• TEXT
++++++++++++++++++++

Limitation of Liability and US Maritime Law Principles

The primary challenge in this incident is the potential third-party liability claims (covered by the DALI’s P&I insurer, Britannia P&I, a member of the International Group). Considering the whole universe of claims, including those brought by uninsured / underinsured parties and insurer subrogation, the current estimated value of damages is thought to be between $2 billion and $4 billion which, if this were to materialize, would result in the largest P&I claim in history.

Recovery for Economic Damages


At present there are two unknowns that will determine whether the DALI makes P&I history or not: first will be whether parties who have sustained purely economic losses (and their subrogated insurers), will be able to successfully recover those claims. Under existing US maritime law the answer is likely no because of the Robbins Dry Dock rule established by the US Supreme Court in 1923. This case, and countless cases that have followed, have established a fundamental restraint on the recovery of economic losses in maritime law, emphasizing the need for a proprietary interest in the damaged property. This pivotal and long-established legal principle has shaped how economic damages are approached and recovered in US maritime law and would likely act as a bar to recovery for pure economic loss. As such, many of the business interruption claims arising out of this incident would not give rise to a legal liability for which the DALI (and their P&I insurer) would be called upon to pay.

++++++++++++++++++++

• PROVIDED RECORDS
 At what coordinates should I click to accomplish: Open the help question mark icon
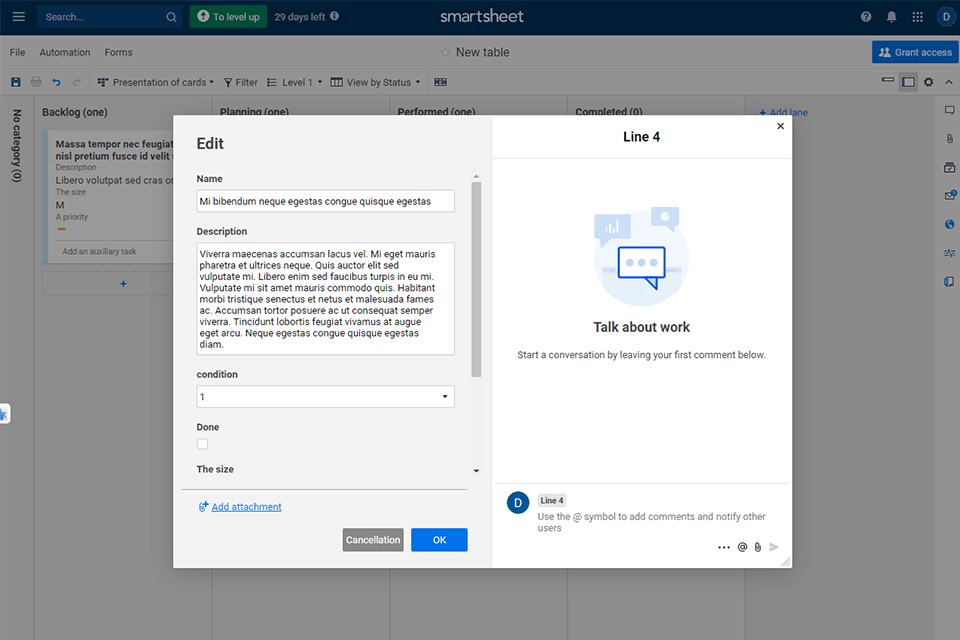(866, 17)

++++++++++++++++++++

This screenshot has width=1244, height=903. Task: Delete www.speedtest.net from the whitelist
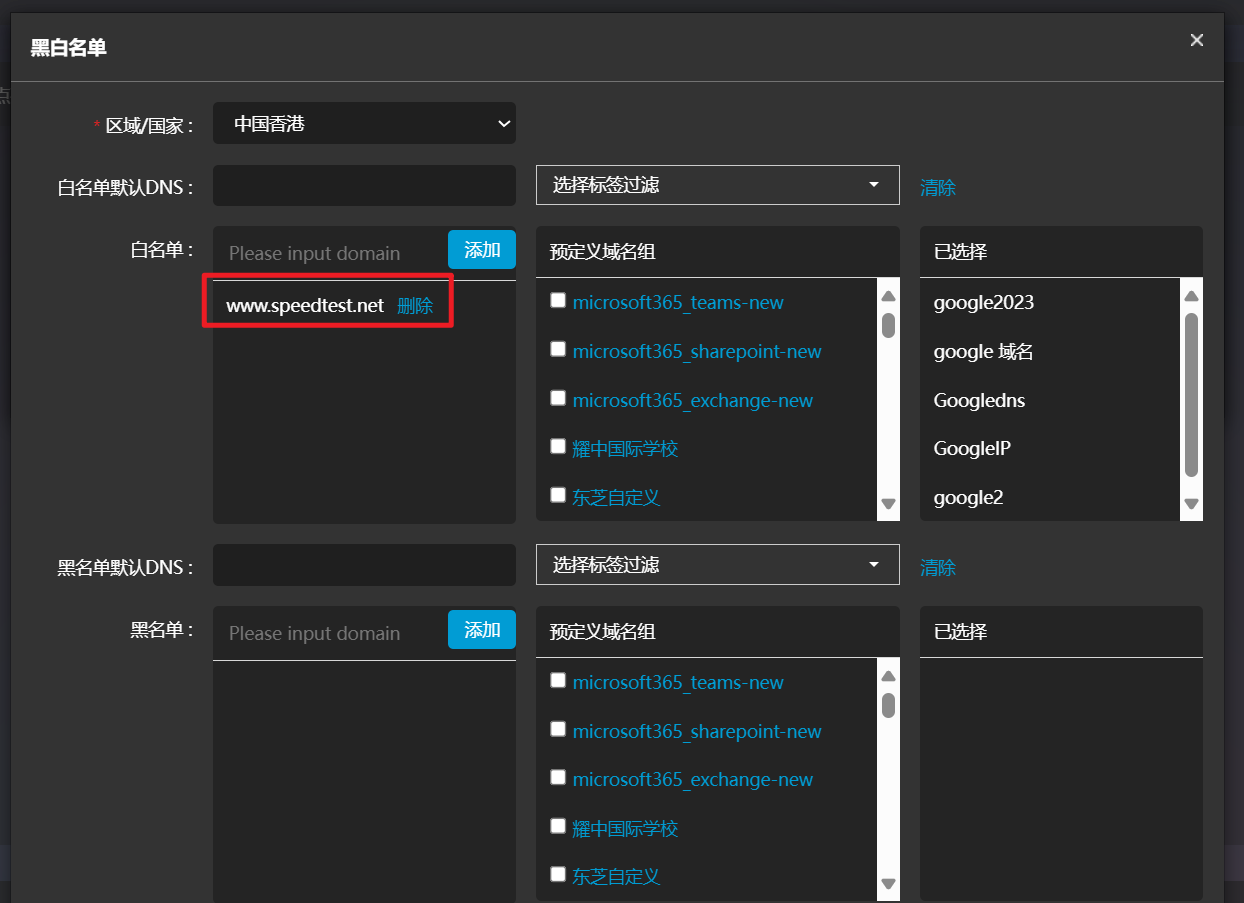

++++++++++++++++++++

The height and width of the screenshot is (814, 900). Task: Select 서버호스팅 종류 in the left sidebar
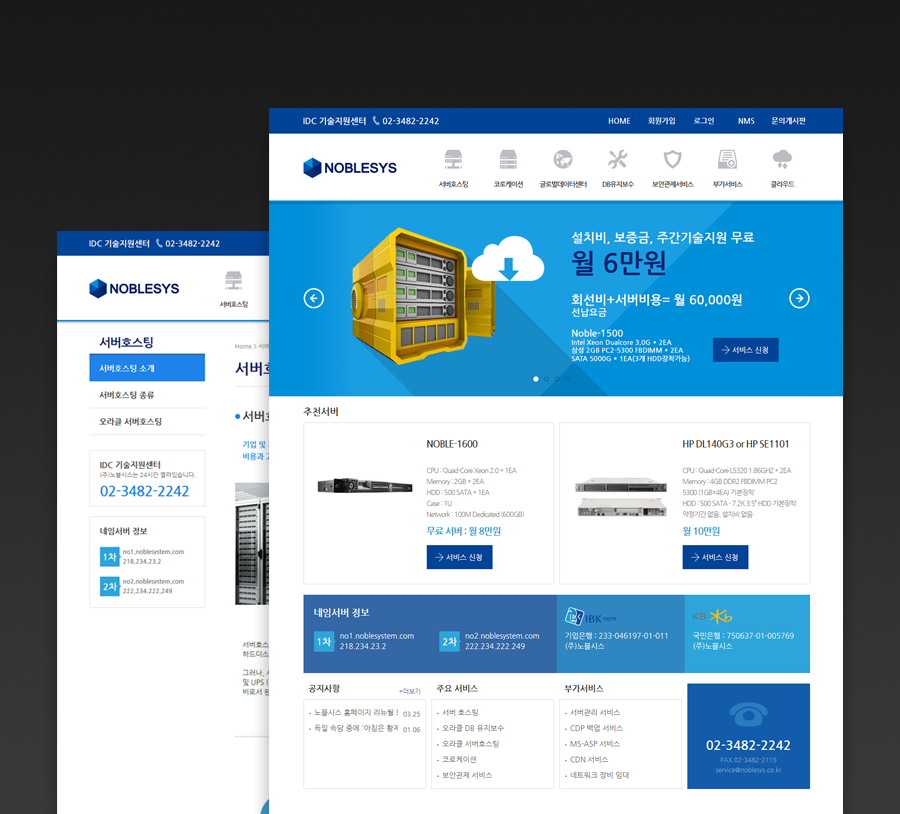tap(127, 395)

++++++++++++++++++++

• REQUIREMENT
Rewrite the passage on limitation of liability from "Limitation of Liability" up to and including "claim in history.", swapping "uninsured / underinsured parties" for "uninsured or underinsured parties".

• EXERCISE OUTPUT
Limitation of Liability and US Maritime Law Principles

The primary challenge in this incident is the potential third-party liability claims (covered by the DALI’s P&I insurer, Britannia P&I, a member of the International Group). Considering the whole universe of claims, including those brought by uninsured or underinsured parties and insurer subrogation, the current estimated value of damages is thought to be between $2 billion and $4 billion which, if this were to materialize, would result in the largest P&I claim in history.